Apple's MacBook Air Retina is expected for a Spring 2015 release, according to Apple news, rumors, and insider speculation.
The redesigned 12-inch MacBook Air has been on the minds of many Apple fans as news was expected before the holiday shopping season. But when Apple Insider reported in October that the popular laptop with boosted pixel density would not be revealed at October's Apple event in Cupertino, California, many thought for sure it would come out in November in time for Christmas.
But the article also points to information about a shortage of chips being to blame for the delay. "It's been said that part of the hold-up for the new notebook is short supply of Intel's next-generation 14-nanometer Broadwell chips," the Apple Insider article states. "Intel's new chips are said to allow the notebook to have a fan-less design along with power saving advantages."
Further rumors suggest that the Macbook Air is striving for an even thinner product by adopting a "click-less" trackpad and providing fewer inputs and outputs.
The Retina Display technology has already been seen on Apple's iPhone 6, iPhone 6 Plus, iPod Touch, iPad, MacBook Pro, iPad Mini, iPad Air, and the iMac. It adds a higher pixel density for each product, depending on the recommended viewing distance for that device's screen. For instance, the iPhone 6 Plus' Retina Display pixel count is 401 with a resolution of 1920 x 1080 because it's meant to be viewed at a distance of 10 inches from the user's eyes. The 27" iMac, on the other hand, has a pixel density of 218 with a resolution of 5120 x 2880 because it's meant to be viewed from 20 inches away.

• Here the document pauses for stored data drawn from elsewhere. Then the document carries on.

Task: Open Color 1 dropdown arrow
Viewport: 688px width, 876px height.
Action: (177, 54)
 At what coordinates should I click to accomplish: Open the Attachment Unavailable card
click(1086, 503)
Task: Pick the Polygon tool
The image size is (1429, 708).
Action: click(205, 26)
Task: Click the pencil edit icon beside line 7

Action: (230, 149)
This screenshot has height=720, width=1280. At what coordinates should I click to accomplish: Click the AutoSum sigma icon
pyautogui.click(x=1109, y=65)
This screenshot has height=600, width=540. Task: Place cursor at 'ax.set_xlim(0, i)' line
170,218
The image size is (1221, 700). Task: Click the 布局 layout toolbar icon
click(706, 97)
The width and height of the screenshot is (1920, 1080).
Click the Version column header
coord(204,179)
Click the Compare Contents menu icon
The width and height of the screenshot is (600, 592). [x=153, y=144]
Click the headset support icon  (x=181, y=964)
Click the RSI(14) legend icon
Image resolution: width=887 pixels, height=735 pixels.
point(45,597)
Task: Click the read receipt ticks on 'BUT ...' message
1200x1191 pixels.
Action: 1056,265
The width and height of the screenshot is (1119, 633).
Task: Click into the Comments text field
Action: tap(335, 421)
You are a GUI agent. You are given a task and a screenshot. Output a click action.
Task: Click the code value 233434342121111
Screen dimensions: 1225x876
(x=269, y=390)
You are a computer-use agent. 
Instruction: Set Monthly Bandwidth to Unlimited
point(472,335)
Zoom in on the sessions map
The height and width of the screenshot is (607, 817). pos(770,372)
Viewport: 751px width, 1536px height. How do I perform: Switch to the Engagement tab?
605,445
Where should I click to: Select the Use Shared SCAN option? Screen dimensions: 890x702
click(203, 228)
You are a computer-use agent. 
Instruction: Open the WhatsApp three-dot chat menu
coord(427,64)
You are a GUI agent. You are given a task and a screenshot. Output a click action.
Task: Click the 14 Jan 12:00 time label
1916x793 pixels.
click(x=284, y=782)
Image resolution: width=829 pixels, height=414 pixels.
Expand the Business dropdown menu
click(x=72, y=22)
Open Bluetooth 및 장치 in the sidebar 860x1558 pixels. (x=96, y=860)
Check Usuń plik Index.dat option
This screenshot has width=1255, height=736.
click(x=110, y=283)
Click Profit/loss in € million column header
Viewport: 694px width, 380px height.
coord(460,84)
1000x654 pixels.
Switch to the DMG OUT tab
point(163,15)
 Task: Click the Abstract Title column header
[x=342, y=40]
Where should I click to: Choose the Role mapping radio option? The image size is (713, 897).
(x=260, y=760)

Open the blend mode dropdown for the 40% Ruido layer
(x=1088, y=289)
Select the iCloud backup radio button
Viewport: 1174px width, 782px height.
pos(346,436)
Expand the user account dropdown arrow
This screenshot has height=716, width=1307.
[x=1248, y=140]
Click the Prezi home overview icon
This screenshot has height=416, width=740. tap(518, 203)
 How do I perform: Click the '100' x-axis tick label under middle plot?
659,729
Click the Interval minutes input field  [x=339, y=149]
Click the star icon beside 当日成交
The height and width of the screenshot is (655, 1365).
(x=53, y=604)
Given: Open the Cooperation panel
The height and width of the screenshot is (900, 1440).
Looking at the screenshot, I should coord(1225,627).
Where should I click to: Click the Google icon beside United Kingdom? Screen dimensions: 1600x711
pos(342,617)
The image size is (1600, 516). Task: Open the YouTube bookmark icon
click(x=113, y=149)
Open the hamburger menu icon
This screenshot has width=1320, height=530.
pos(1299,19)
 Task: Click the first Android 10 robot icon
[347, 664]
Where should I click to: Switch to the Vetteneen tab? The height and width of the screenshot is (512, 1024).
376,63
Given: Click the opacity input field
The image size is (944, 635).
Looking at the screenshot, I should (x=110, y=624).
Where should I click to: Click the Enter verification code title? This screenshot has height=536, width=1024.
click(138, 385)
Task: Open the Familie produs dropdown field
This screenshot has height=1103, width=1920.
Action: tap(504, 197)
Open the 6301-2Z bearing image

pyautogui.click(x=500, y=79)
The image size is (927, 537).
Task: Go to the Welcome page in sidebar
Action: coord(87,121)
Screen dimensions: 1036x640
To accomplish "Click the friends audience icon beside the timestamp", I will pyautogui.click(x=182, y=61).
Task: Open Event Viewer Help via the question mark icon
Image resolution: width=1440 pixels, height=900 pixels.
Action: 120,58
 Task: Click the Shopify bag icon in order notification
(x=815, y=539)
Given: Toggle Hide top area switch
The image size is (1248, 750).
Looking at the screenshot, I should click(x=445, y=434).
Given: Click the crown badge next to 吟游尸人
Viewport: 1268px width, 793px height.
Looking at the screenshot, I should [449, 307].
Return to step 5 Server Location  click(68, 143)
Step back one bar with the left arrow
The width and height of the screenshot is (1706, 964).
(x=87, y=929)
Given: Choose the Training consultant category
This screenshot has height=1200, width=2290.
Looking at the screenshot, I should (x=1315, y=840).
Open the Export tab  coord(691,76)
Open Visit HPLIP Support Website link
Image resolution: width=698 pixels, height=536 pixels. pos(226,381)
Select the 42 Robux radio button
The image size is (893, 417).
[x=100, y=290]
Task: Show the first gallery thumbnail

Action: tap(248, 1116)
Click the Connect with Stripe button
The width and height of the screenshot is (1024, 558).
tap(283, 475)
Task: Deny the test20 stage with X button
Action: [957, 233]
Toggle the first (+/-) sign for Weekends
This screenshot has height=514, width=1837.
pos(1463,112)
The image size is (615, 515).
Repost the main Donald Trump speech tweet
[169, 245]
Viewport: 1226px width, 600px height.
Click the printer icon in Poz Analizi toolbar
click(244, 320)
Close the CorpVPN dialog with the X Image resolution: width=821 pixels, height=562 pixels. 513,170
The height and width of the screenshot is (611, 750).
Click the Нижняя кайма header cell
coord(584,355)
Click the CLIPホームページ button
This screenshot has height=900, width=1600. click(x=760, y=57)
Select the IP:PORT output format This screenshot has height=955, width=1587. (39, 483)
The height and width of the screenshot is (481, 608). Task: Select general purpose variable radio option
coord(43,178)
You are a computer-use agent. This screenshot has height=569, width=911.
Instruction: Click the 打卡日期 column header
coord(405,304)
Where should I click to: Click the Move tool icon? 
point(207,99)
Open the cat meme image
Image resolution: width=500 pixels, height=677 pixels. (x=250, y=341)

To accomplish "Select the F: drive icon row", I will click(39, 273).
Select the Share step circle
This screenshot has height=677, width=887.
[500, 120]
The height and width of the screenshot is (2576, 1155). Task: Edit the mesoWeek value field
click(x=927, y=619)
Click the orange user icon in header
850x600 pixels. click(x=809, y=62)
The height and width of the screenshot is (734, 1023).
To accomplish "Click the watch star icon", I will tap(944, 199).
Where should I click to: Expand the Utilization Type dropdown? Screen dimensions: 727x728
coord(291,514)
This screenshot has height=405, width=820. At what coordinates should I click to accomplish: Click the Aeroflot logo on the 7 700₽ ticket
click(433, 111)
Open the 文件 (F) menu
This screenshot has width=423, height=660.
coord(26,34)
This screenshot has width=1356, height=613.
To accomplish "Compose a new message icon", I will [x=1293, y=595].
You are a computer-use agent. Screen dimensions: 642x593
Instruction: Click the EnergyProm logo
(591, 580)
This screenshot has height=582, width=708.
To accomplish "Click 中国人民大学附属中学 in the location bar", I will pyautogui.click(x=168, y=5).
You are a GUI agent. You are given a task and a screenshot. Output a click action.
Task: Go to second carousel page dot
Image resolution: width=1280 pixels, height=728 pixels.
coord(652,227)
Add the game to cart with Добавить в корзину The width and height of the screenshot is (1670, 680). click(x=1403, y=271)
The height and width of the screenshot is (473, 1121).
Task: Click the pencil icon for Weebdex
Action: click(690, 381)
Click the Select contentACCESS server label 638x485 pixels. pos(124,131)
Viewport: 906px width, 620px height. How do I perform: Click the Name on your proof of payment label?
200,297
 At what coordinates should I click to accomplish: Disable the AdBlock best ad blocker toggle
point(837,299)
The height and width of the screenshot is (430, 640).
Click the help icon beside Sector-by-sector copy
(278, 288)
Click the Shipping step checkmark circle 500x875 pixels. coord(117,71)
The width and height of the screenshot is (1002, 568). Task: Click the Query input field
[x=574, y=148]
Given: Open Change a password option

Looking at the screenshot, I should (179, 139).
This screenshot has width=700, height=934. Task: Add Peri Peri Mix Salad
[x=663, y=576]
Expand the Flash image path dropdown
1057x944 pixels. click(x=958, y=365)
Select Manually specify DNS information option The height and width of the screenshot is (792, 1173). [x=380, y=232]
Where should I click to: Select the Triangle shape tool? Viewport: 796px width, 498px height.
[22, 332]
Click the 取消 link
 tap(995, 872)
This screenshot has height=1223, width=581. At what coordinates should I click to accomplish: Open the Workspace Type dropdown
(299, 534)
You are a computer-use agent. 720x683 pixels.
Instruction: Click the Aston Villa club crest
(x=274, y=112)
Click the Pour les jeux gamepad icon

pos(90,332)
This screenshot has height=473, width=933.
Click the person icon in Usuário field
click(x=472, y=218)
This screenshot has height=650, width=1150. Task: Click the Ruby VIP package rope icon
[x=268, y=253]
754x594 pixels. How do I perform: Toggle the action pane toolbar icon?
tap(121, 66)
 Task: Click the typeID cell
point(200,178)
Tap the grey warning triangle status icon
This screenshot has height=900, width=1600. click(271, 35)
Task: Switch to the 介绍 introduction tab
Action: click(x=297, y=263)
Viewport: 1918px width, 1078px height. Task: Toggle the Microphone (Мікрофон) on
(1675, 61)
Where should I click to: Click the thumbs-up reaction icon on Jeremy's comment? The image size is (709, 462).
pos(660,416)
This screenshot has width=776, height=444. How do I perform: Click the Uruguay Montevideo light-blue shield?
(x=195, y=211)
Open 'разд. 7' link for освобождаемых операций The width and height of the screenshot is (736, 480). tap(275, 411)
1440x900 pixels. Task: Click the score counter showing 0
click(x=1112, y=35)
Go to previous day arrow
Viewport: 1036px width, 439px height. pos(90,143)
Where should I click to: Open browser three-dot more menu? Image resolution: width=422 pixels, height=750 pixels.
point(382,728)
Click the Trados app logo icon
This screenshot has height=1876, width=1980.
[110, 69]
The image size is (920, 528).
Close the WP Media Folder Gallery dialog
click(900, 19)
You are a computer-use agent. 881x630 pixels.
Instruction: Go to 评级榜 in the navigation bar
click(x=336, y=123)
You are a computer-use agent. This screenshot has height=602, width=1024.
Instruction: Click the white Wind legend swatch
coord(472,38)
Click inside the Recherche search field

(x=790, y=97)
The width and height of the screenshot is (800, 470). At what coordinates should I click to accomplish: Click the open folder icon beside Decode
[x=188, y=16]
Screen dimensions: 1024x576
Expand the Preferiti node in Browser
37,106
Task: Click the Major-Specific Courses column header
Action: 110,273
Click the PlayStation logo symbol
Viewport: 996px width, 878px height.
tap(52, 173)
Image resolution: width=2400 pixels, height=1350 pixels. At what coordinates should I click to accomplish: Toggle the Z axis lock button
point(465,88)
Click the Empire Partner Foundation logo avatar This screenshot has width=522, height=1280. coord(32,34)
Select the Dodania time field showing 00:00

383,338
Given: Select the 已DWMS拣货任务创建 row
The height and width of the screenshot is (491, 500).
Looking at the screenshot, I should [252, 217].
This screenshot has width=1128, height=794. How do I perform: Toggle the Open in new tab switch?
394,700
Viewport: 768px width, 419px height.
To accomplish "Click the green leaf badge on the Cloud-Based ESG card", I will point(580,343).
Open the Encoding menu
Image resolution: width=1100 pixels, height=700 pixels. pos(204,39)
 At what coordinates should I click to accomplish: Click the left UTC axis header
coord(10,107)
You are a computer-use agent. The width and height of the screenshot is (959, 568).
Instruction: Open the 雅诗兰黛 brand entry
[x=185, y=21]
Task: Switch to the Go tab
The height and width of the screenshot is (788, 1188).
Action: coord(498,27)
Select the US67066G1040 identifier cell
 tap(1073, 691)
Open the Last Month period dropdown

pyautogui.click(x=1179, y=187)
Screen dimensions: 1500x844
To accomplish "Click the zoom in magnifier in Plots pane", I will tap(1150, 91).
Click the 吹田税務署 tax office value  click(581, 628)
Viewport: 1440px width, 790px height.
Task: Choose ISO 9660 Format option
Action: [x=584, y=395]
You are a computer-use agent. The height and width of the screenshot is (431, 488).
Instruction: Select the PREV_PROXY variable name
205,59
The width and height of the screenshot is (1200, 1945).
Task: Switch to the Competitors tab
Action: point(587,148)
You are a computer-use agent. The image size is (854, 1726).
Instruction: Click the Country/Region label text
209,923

So why have all of these other Apple products enjoyed the Retina Display technology before the MacBook Air? Engadget notes that it's all about battery life in the ultraportable laptop. "You can summarize the biggest problem with two words: battery life. Stuffing more pixels into an LCD typically requires not just stronger backlights (since there's less light reaching each pixel), but also graphics processing powerful enough to draw all that extra content." This type of hardware contradicts the MacBook Air's mission to be as light and portable as it can be, so it's believed that Apple is finding a happy medium that will hopefully appease consumers.
Despite the chip shortage rumors, Tiawanese tech site Industrial and Commercial Times is reporting that the Broadwell Core M chips were shipped to Apple in time, so we can still look for the MacBook Air Retina by the end of the year.
But a report at The Motley Fool contradicts this, saying that Intel has announced the Broadwell-U processors, including the Core i3, Core i5, and Core i7, will be launched next spring. This coming from Intel's PC Client Group General Manager, Kirk Skaugen himself. The Motley Fool goes on to speculate that these Broadwell-U chips will be the replacement to the 2014 MacBook Air's Haswell processors.
Because of this more credible source and the fact that we're almost at December with still no word from Apple, the likeliness of Apple even announcing the MacBook Air Retina before the end of the year is slim-to-none. Spring is a traditionally successful time for new product announcements, so we're expecting Apple to spill the beans on the new Retina version of the MacBook Air in Spring of 2015.